── Data to process

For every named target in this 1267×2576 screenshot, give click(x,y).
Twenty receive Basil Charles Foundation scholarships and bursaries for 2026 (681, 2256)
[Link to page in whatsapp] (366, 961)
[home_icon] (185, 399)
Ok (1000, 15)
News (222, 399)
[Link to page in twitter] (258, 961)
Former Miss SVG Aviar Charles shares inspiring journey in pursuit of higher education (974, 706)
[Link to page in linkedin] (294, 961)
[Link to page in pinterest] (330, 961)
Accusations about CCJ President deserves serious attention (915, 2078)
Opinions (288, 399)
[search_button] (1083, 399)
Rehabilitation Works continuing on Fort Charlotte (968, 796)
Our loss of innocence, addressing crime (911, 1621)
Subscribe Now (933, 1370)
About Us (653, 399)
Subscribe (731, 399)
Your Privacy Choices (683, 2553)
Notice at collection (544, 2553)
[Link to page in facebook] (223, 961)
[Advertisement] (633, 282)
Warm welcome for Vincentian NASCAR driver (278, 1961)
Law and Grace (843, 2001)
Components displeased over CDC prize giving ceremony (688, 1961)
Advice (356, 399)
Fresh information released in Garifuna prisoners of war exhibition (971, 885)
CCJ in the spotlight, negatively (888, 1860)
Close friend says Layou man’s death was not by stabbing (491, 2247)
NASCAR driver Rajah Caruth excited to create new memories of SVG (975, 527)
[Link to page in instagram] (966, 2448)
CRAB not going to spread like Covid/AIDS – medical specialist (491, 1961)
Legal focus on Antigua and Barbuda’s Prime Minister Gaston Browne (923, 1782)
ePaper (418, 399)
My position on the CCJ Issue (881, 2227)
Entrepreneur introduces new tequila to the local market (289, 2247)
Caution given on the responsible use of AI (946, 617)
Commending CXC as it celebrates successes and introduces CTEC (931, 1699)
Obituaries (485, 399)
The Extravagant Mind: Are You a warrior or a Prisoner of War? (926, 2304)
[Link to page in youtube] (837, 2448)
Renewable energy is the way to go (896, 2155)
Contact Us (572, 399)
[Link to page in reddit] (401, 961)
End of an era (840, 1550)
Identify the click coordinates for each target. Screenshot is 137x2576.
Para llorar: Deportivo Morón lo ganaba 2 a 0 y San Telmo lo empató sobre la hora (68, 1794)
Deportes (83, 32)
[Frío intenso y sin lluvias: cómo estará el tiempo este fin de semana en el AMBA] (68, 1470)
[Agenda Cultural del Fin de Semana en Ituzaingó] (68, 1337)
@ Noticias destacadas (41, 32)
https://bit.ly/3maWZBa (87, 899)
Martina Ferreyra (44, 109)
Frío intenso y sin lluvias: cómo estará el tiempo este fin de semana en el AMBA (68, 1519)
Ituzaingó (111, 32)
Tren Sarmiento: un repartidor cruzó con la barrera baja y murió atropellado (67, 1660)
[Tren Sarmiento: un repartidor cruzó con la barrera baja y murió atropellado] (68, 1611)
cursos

────

--- What you have to do ---
Only certain lines are wanted. Please return exactly those from the top of the data through the line with "My position on the CCJ Issue (881, 2227)".

--- Answer below ---
For every named target in this 1267×2576 screenshot, give click(x,y).
Twenty receive Basil Charles Foundation scholarships and bursaries for 2026 (681, 2256)
[Link to page in whatsapp] (366, 961)
[home_icon] (185, 399)
Ok (1000, 15)
News (222, 399)
[Link to page in twitter] (258, 961)
Former Miss SVG Aviar Charles shares inspiring journey in pursuit of higher education (974, 706)
[Link to page in linkedin] (294, 961)
[Link to page in pinterest] (330, 961)
Accusations about CCJ President deserves serious attention (915, 2078)
Opinions (288, 399)
[search_button] (1083, 399)
Rehabilitation Works continuing on Fort Charlotte (968, 796)
Our loss of innocence, addressing crime (911, 1621)
Subscribe Now (933, 1370)
About Us (653, 399)
Subscribe (731, 399)
Your Privacy Choices (683, 2553)
Notice at collection (544, 2553)
[Link to page in facebook] (223, 961)
[Advertisement] (633, 282)
Warm welcome for Vincentian NASCAR driver (278, 1961)
Law and Grace (843, 2001)
Components displeased over CDC prize giving ceremony (688, 1961)
Advice (356, 399)
Fresh information released in Garifuna prisoners of war exhibition (971, 885)
CCJ in the spotlight, negatively (888, 1860)
Close friend says Layou man’s death was not by stabbing (491, 2247)
NASCAR driver Rajah Caruth excited to create new memories of SVG (975, 527)
[Link to page in instagram] (966, 2448)
CRAB not going to spread like Covid/AIDS – medical specialist (491, 1961)
Legal focus on Antigua and Barbuda’s Prime Minister Gaston Browne (923, 1782)
ePaper (418, 399)
My position on the CCJ Issue (881, 2227)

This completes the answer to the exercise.